====== EXTRAIT DU DOCUMENT ======

Saint Thomas : Critique d’Averroès
-Article 5-
Tous les arguments d’autorité des philosophes Grecs et
Musulmans que nous avons exposés dans l’article 5, tendent, grosso modo, à
exprimer la même thèse : l’intellect possible est inséparable de l’âme.
Par suite, Saint Thomas entend les
prouver par le raisonnement en partant de trois propositions
aristotéliciennes. La première est que l’âme est une forme d’un corps organisé.
La deuxième affirme qu’elle est « A’ titre premier, ce par quoi nous
vivons et pensons. »(1). La troisième définie l’intellect comme « Ce
par quoi l’âme pense. »(2). Alors, puisque l’âme est la forme d’un corps
et le fondement de la vie et de la pensée, et puisque l’intellect est
l’instrument par quoi elle pense, il s’en suit que l’intellect est une forme du
même corps. A’ travers cet enchainement argumentatif, Saint Thomas veut
ébranler la thèse d’Averroès selon laquelle l’intellect possible n’est ni une
âme ni en fait partie. Car s’il était ainsi il serait une substance séparée.
Or, comment dans ce cas l’acte de la pensée peut- il être possible chez un
homme individuel déterminé ?
La réponse d’Averroès est que la pensée de l’intellect
possible entre en relation avec un tel homme, grâce aux images qui sont en lui.
Ces images, comme d’ailleurs l’intellect possible, sont les deux sujets de
l’espèce intelligible. Et c’est ainsi qu’un homme individuel pourrait
penser.
Cette thèse ne peut évidemment pas satisfaire Saint
Thomas, qui évoque trois preuves dans le but de la réfuter. D’une part, dire
que la relation de l’intellect avec l’homme n’est possible qu’à l’occasion
d’une sensation actuelle, sensation qui est la source des images, c’est
soutenir que l’intellect n’entre pas en relation avec lui dès sa génération.

====== DONNÉES FOURNIES ======

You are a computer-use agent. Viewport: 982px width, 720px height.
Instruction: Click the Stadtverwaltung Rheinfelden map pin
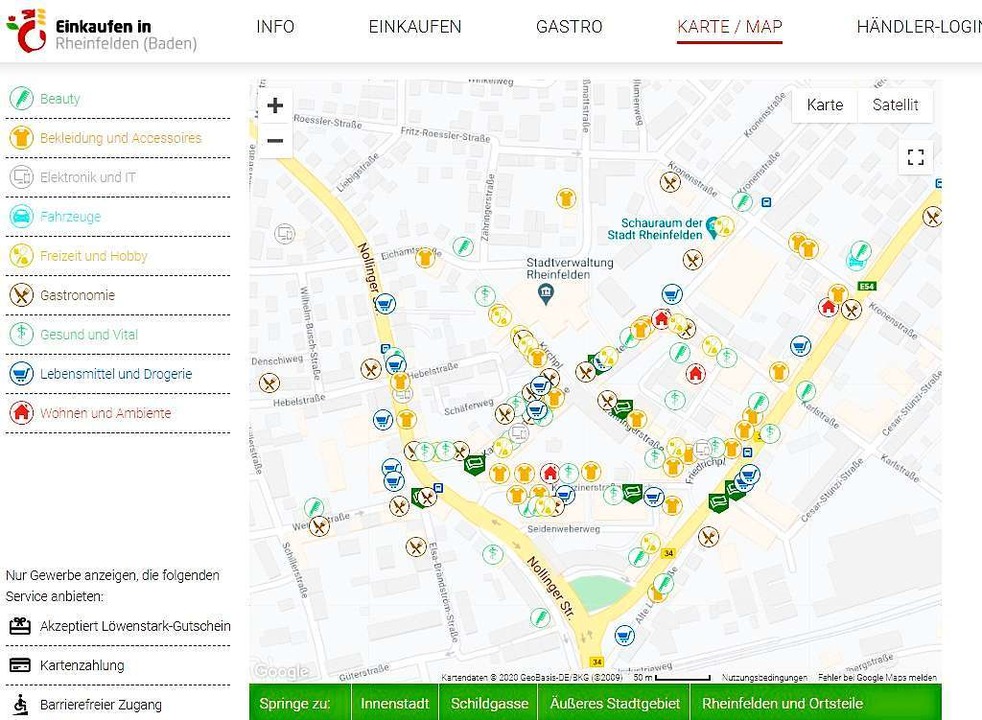545,294
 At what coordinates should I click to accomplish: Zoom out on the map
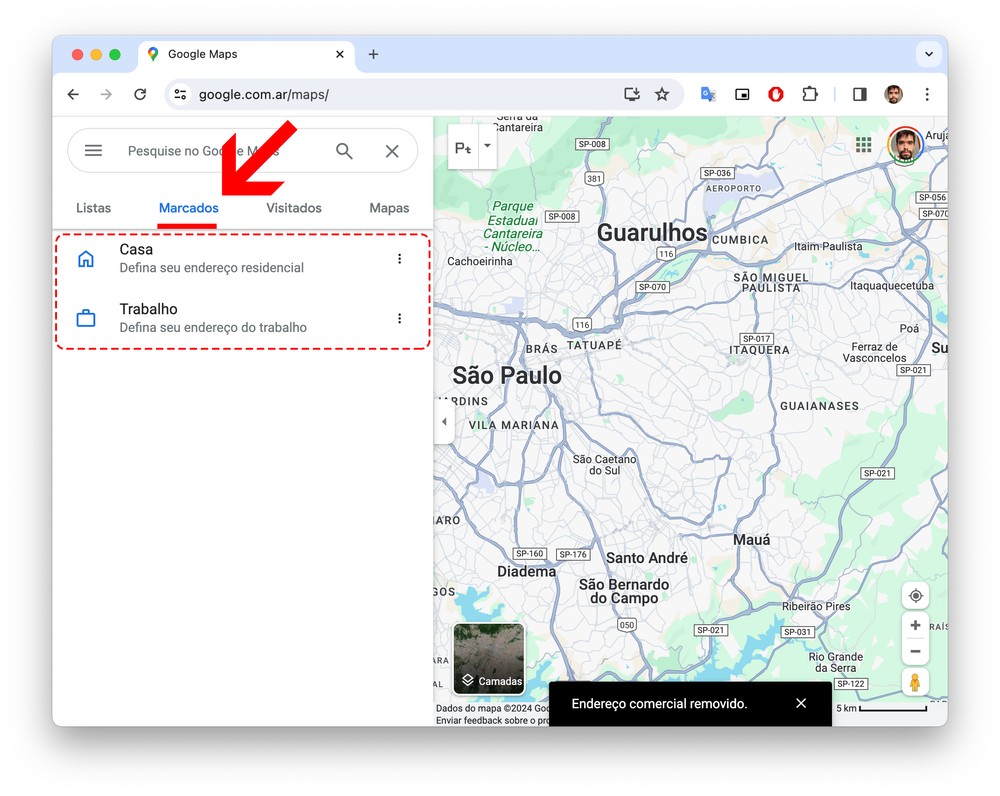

======

### PROBLÈME POSÉ:
Poursuivez le texte sur la critique d'Averroès par saint Thomas à partir de l'endroit où il s'arrête. Ces données proviennent d'une autre source que l'extrait.

### RÉSULTAT ATTENDU:
D’autre part, l’espèce intelligible aura, ainsi, deux aspects différents :
elle sera une pensée en puissance dans les images, et une fois abstraite de ces
dernières, elle sera une pensée en acte au sein de l’intellect. Mais, de cette
façon l’espèce intelligible en acte contribuera à créer une séparation entre
l’intellect et ces images. En effet, il n’y aura plus de relation possible
entre les deux. Alors, la conclusion absurde à laquelle aboutit la thèse
d’Averroès, est que l’homme ne pense
pas ! C’est la substance séparée (l’intellect possible) qui effectue une
telle fonction !
Enfin, et comme dernière preuve, la présence de l’espèce
intelligible à la fois dans les images qui sont en nous et dans l’intellect
possible, n’est pas une cause suffisante pour dire que nous pensons. En vérité,
c’est l’intellect possible qui pense, puisque c’est lui qui détient l’espèce
intelligible en acte. En revanche, l’homme individuel, Socrate par exemple, ne
possède l’espèce intelligible qu’en puissance, ce qui veut dire qu’il n’exerce
pas une activité cognitive autonome.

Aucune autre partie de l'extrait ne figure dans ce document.